After a period dominated by branding and CSR, the current objective of retailers is focused on maximizing the ROI of marketing actions to release the stock accumulated during the months of inactivity, as well as to communicate the new launches to a consumer who has adopted new purchasing habits. Since the online environment is now strategically important, data science applications in e-commerce within the retail sector already have a long history of trying to improve online store efficiency, automate processes and refine the user experience to maximize sales.
Data science applications in retail
Although surveys such as the Big Data and AI Executive Survey 2019 conducted by NewVantage Partners reported that only 30% of companies in the United States were considered data-driven, the crisis triggered by the SARS-CoV-2 pandemic has accelerated the digital transformation. Retailers operating in online environments and already applying data science techniques have a competitive advantage during these uncertain times. Below, we review three of the most prominent applications:
1. Price management with a data-based approach
Managing pricing policy with the support of real insights rather than intuition is a valuable tool for boosting sales at times of low demand while taking advantage of its increase during seasonal peaks. This is possible as long as the retailer can unify their data under common characteristics and without excluding any sales channel.
With this initial classification, where data is stored in data lakes, processed and used to feed machine learning models, it would be possible to:
- Customize the discount or pricing policy based on the user: the data analysis is responsible for detecting common patterns and identifying customer clusters based on their previous online behavior as well as historical interests and purchases. This way, it is possible to design a strategy of promotions tailored to the types of users found and, therefore, with a greater probability of conversion.
- Define prices by segments: in this case, the products and services’ catalogue as well as the price are set taking into account wider audience segments. For example, one option would be to have standardized prices for the majority of users, but also to integrate another strategy with more aggressive discounts aimed at those customers whose purchase engine is based on the price. Lastly, they would include premium offers with services or special features for those seeking extra security.

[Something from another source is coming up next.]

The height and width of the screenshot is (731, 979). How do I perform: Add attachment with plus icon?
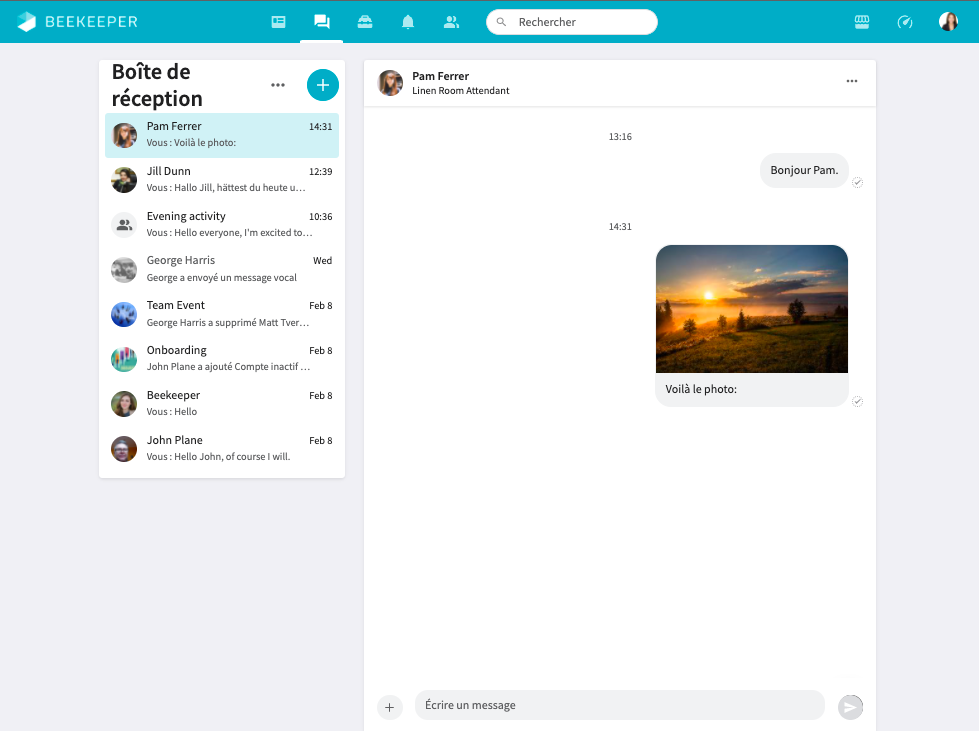tap(390, 707)
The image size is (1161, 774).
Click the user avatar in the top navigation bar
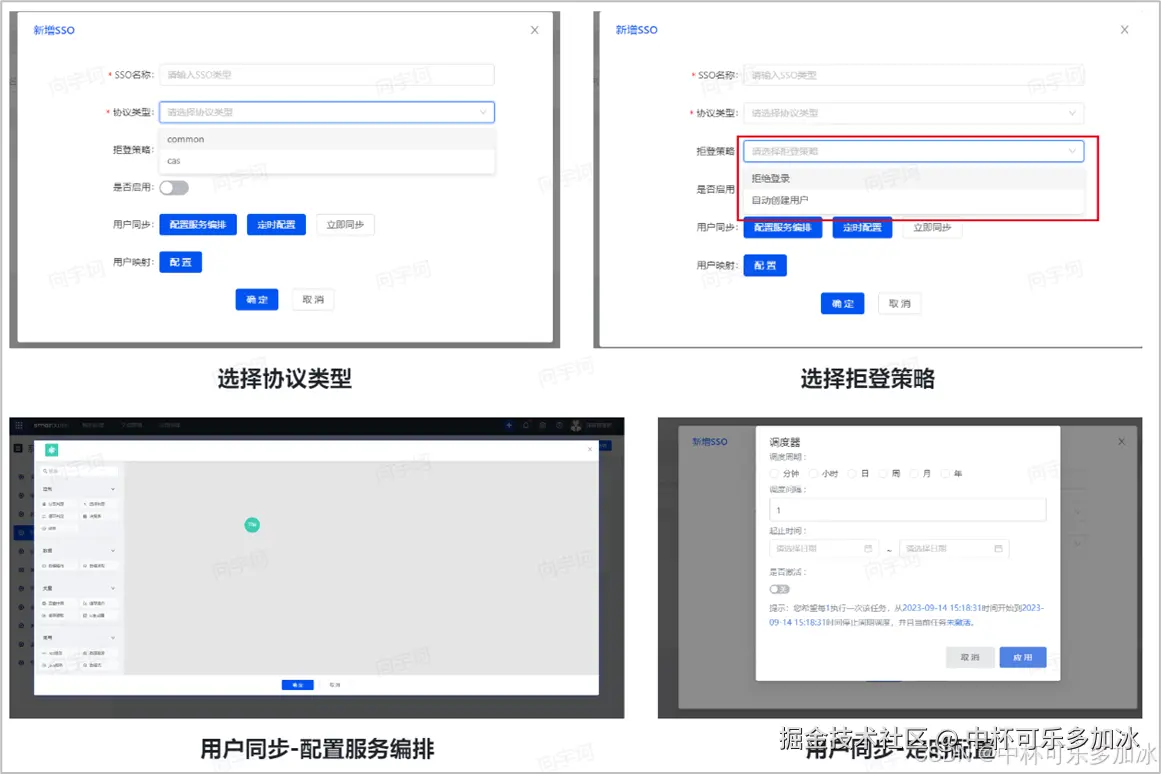(x=575, y=424)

2. Customized e-commerce upselling and cross-selling recommendations
One of the great references in these data science techniques is Amazon and its advanced algorithm to show recommendations to marketplace users. In this sense, the most established machine learning models are designed to:
- Offer an improved version of the chosen product (upselling).
- Recommend other products related to the purchased item such as a fitness ball with its air pump.
- Suggest items that similar users have purchased at the same time. This is something very common in fashion e-commerce, where the aim is to boost the sale of complete outfits.
The advantage of using machine learning to manage these recommendations is gaining efficiency by not needing to run hundreds of A/B tests to make decisions: it is the algorithm itself that determines which products to show each user in a personalized way. This is achieved by submitting the model to prior training, in other words, it is necessary to classify the data beforehand and set traits that relate the items to each other. After the implementation, these algorithms refine the selection of recommendations and optimize it constantly. They become very precise, as they are fed by an increasingly extensive data history that allows them to thoroughly analyze user reactions to suggestions.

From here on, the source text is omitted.